Toni BakerA tiny worm called the C. elegans is enabling scientists to explore the emerging theory that Parkinson’s disease starts in the gut.
Key to the condition known to produce uncontrollable shaking, but also characterized by cognitive problems and gastrointestinal distresses like constipation, is a sticky, toxic form of the protein alpha-synuclein, which literally gums up the works of our neurons and kills them.
Although it may seem counterintuitive, there is evidence from science labs like Neuroscientist Danielle Mor’s, PhD, that the toxic protein aggregates in the neurons in the gut before it interferes with neurons in the brain.
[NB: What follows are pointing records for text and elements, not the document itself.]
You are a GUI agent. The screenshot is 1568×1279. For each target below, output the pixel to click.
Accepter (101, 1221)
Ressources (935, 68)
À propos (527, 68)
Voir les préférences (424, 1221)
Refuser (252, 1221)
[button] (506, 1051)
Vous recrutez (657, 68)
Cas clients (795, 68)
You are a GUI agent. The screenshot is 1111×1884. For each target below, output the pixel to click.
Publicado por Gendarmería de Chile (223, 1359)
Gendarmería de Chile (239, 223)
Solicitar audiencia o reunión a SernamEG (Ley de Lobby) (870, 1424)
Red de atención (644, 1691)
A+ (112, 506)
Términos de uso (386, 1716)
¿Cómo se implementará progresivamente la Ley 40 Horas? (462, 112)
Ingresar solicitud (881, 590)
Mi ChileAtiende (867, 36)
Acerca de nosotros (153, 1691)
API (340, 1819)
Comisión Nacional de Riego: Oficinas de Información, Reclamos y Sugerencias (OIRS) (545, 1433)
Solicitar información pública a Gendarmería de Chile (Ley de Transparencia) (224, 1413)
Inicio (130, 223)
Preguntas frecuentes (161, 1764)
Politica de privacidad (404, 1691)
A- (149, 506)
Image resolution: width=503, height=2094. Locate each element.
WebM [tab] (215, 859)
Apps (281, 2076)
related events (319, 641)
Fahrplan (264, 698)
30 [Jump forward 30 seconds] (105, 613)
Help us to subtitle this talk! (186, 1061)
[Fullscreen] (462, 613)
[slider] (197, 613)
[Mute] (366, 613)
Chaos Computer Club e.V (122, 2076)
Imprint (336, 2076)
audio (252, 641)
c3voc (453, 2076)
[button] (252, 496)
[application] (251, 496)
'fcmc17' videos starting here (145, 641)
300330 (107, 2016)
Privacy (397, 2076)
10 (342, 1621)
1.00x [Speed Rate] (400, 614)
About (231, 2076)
The collection of destructive alpha-synuclein, called Lewy bodies, also has been found on autopsy in neurons embedded in the wall of the gastrointestinal tract of patients with early Parkinson’s.
“This is now a hot area of research,” says Mor, a faculty member in the Department of Neuroscience and Regenerative Medicine at the Medical College of Georgia. “I think we need to be intervening at the stage of the gut and that is honestly pretty exciting.”
It’s known that neurons in the gut regularly communicate with those in the brain and vice versa but just how the alpha-synuclein gets messed up in both is another uncertainty.
Still in animal models, scientists like Mor have watched the sticky wads get spit out of one neuron and get taken up by the next. They’ve also watched the sticky wads in the gut travel up the spinal cord into the brain. It appears this unfortunate sharing occurs primarily between neurons that already connect and communicate, says Mor.
She just received a two-year $400,000 Early-Investigator Research Award from the U.S. Department of Defense that is helping her learn more about the effects of gut-derived alpha-synuclein on cognition, how it gets inside neurons and whether there are existing drugs that can deter the cognitive impact.
Mor is among the first scientists to look at how alpha-synuclein in the gut affects cognition. And the transparent-throughout-life C. elegans are a great model for pursuing answers, Mor says.
These nematodes, or roundworms, despite their size of about .039 inches, have a gene number and gene pool similar to humans. They also have a digestive tract and many of the same neurotransmitters as humans as well as an alimentary nervous system, which is basically a network of neurons in the gut and where Mor thinks the early alpha-synuclein first congregates and why she developed her worm models.
For the newly funded studies, she is focusing on the cognitive problems that often surface later in Parkinson’s. So as the destructive alpha-synuclein travels from gut to brain she is testing learning and memory in the worms, which she says, again seemingly counterintuitively, is not that tough to do.